US service centre chain Ryerson remains hopeful about the post-Covid-19 market, Kallanish learns from the company’s first-quarter earnings.
Ryerson’s profits fell by about half on-year to $16.4 million on sales of $1.01 billion. In Q1 2019, the company earned $29.5m on sales of $1.23 billion.
“January started slowly given demand weakness within key original equipment manufacturer, or OEM, verticals. Then, the pandemic tidal wave which gripped China in January and February exponentially spread and paralysed North America in March,” says ceo Eddie Lehner. “With respect to ACV (after the coronavirus), we remain hopeful and determined that as we collectively accelerate learnings about the virus and continue building virus response infrastructure to combat and eventually eradicate the virus, we will see societal and economic conditions normalise to the better side of current projections. We look forward to seeing all of you safe and well as we all work in common cause toward better and easier times.”
Ryerson is not issuing full guidance for the second quarter, in line with most other domestic steel companies. It notes, however, that pricing has been more resilient than shipment levels.
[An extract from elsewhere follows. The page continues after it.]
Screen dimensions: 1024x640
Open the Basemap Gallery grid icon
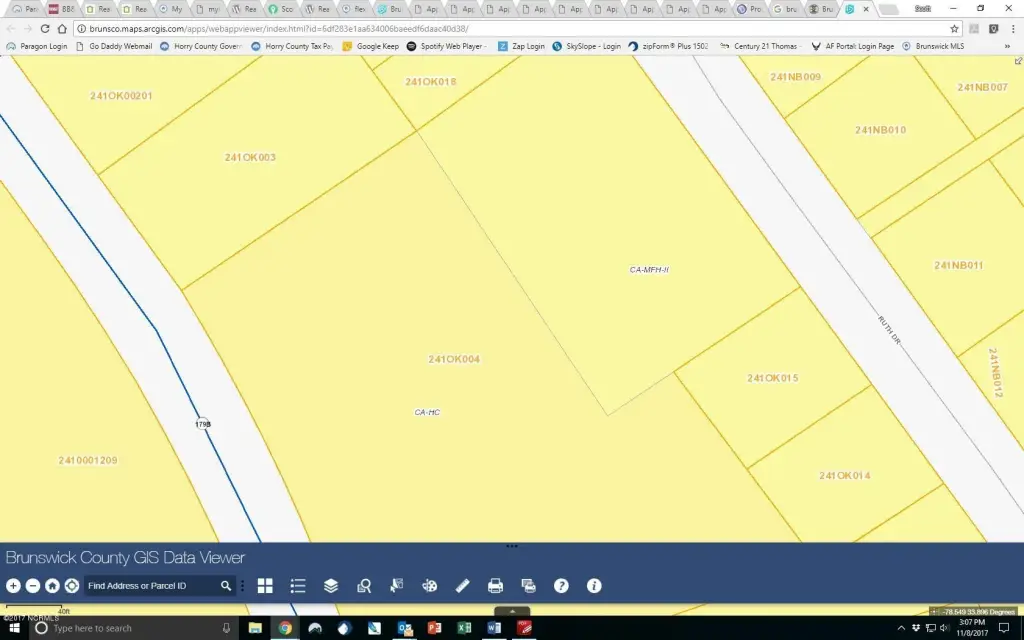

“At this point in the second quarter, demand conditions have been impacted by temporary customer closures in-line with stay-at-home orders and virus driven demand shocks,” the company says. “North American April shipments trended -25% below March levels while the pricing environment has held up better than anticipated given faster-than-historical supply-side responses to decreased demand as well as commodity prices that were already below their historical 10-year averages going into the pandemic.”